Abstract

Activation of ionotropic glutamate receptors causes increases in intracellular Ca²⁺ concentration ([Ca²⁺]_i) and intracellular Na⁺concentration in neurons. It has been suggested that reversal of the plasma membrane Na⁺/Ca²⁺ exchanger (NCE) may account in part for the rise in [Ca²⁺]_i. Recently, KB-R7943 (2-[2-[4-(4-nitrobenzyloxy)phenyl]ethyl]isothiourea methanesulfonate) was reported to selectively inhibit the reverse mode of the NCE in non-neuronal cells. We investigated the effects of KB-R7943 on glutamate-stimulated increases in [Ca²⁺]_i. In cultured rat forebrain neurons loaded with indo-1 acetoxymethyl ester, KB-R7943 inhibited the reverse mode of NCE (IC₅₀ = 0.7 μm).

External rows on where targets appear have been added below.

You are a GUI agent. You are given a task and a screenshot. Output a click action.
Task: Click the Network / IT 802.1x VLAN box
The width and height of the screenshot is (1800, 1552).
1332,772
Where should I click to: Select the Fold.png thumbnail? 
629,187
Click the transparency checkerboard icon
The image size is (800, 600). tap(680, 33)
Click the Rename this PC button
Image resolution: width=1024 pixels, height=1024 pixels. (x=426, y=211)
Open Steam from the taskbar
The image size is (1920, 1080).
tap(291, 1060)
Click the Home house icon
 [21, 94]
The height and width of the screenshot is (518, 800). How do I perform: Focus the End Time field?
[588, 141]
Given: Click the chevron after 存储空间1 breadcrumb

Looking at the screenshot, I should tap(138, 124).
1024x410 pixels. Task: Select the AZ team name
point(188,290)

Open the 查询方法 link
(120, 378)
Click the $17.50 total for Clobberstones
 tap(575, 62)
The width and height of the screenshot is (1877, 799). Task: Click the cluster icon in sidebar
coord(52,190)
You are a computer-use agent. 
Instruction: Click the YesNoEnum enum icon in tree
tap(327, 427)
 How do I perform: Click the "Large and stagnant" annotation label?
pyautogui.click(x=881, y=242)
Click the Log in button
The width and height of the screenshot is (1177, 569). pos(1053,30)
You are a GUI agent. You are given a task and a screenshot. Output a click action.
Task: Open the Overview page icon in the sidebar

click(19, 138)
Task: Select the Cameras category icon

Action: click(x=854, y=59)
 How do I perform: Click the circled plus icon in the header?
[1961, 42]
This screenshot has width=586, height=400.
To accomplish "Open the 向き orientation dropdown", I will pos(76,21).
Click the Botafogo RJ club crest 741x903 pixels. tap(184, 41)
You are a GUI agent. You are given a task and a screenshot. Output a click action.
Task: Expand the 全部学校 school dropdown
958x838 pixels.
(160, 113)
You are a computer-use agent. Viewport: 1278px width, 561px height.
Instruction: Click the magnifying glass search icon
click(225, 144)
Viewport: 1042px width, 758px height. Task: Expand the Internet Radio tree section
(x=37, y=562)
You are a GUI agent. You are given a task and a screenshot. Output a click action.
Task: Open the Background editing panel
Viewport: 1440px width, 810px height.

When tested against kainate- (100 μm),N-methyl-d-aspartate- (30 μm), glutamate- (3 μm), or KCl- (50 mm) induced [Ca²⁺]_i transients (15 sec, in the presence of Na⁺ and Ca²⁺), KB-R7943 inhibited these transients with IC₅₀ values of 6.6, 8.2, 5.2, and 2.9 μm, respectively. [Ca²⁺]_iincreases caused by a higher concentration of glutamate (100 μm) also were inhibited by KB-R7943 (10 μm). However, KB-R7943 had no effect on peak [Ca²⁺]_i changes caused by prolonged application of glutamate and did not inhibit glutamate-induced neuronal injury. KB-R7943 did not inhibitN-methyl-d-aspartate- or kainate-induced whole-cell currents, nor did it substantially inhibit voltage-sensitive Ca²⁺ currents, excluding a direct inhibition of these ion channels. These results suggest that reverse NCE contributes to the immediate rise in [Ca²⁺]_i resulting from glutamate receptor activation. However, reverse NCE becomes less important as the stimulus time is increased, and Ca²⁺ entry by this route is not critical for the expression of excitotoxic injury.